Okay but... I am very unimpressed by this. How is it that he then gets to still be an AI monopolist/hegemonist? How's that fair? He basically force-acquired all this stuff without asking, now he's haggling for it later. Where are the criminal charges? Where is the deprivement of, if not freedom, then equity assets.


How unique are our problems? They have utilities, airlines, etc in India. Everything you'd talk to a support agent with is basically the same globally, and if not, can easily be explained to a person who hasn't been living in a yurt and burning yak dung for fuel; and tbh I think you could explain return processes to those folks as well.


I’ve spent time in India, and while they have many of the same things, they sometimes operate very differently. I assume call centers don’t pay that much, so it’s very possible that while India has certain things, the people I’m talking to have limited access.

If I’m trying to convey an issue about a flight, per your example, it may very well be to someone who’s never flown or has very different expectations for what it looks like to fly.

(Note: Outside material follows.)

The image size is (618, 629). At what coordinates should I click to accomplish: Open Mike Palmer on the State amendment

At one of the airports I was at in India, I was trying to find my gate and was pointed to a guy at a card table with a 3-ring binder, where he flipped through to find the flight. This was maybe 10 years ago; I had never experienced anything like that in the US, even going back several decades. This is a cultural and experiential difference. If someone from that airport in India called me for help (prior to that experience), I would have had an really hard time parsing their problem, as I wouldn’t have any context for seeing a man with a binder about finding gate information. Someone saying that wouldn’t have made any sense to me. Other airports there were more akin to what I’m used to in the US, but still had their local quirks.

This same type of issue could play out regardless of the country. India was the example brought up, but I’ve run into confusion due to cultural differences everywhere I’ve been to some degree. How impactful this is to support will vary based on how common the issue is, but I’m usually not calling support for common issues now that most of those can be handled via a website.

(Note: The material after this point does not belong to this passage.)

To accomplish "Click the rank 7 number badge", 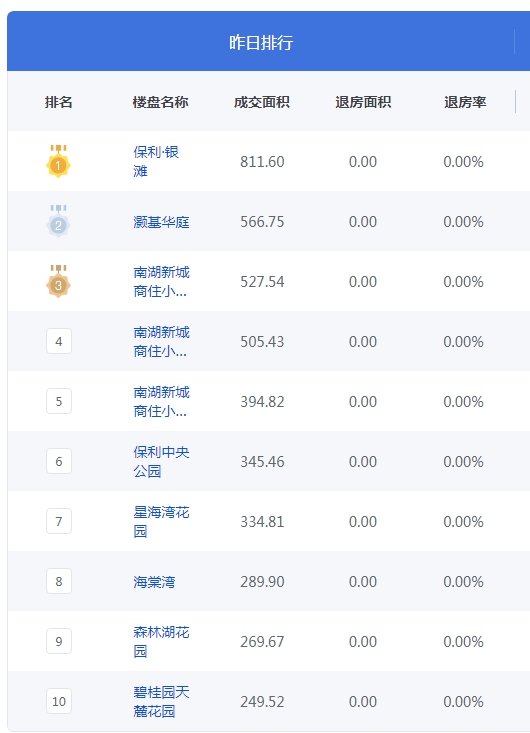I will tap(59, 521).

Right but it's not like they don't know about flying and can't be instructed and coached? I don't mean to me dismissive, maybe (quite possibly) things are more complicated than that, but ...? Like, okay when an Indian person is working for an Indian airline they're instructed "hey, here's the departures binder." But when they're hired by Lufthansa they get oriented using whatever system and processes are in place at that company. And "hey, don't be rude. To western people, here's what that means beyond what's intuitive to you." How does their previous experience with a binder mean they can't relate to you on a support call?


Spent the last year building a customer-facing AI agent for a Miami law firm with operations in Colombia. The accent question never came up in the build. The knowledge question came up constantly.

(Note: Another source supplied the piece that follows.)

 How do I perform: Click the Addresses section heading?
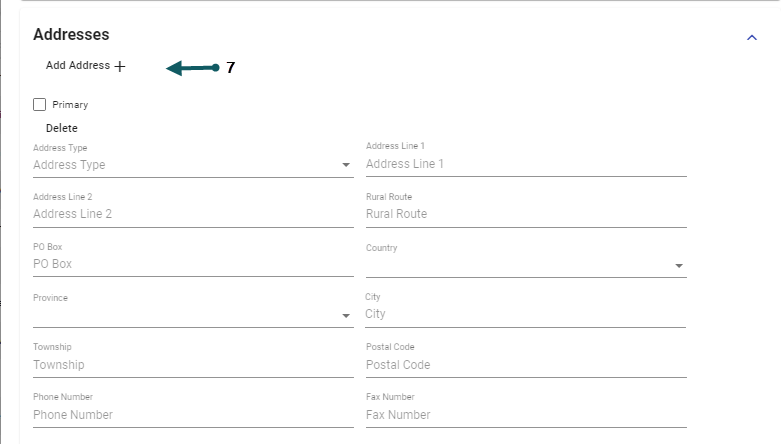71,35
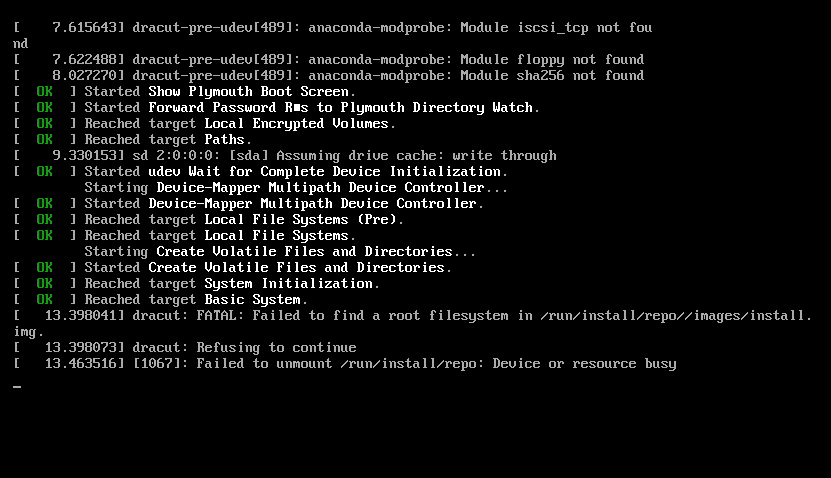
Task: Click the "Reached target System Initialization" line
Action: tap(232, 284)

Half the inbound clients were Colombian families navigating US immigration. The agent had to know which apostilled documents the Cancillería typically processes in 3 days vs 3 weeks, that "documento de identidad" in Colombia is the cédula not the DNI, that the consulate in Bogotá closes early on Fridays. None of that is in any LLM's pretraining; we hand-built and update the knowledge files monthly.

Your binder-table-at-the-airport story is the deeper one. AI can fake the voice. It can't fake the lived experience. Cheaper to invest in the knowledge files than in the accent layer.


it all depends on their training. And with the churn i imagine they are getting, or the cost measures, it's usually not quite the same.

And yes, cultural difference matters. Americans often have more agency to take initiative, on average. Knowing there's an American on the other side puts me at ease, mentally.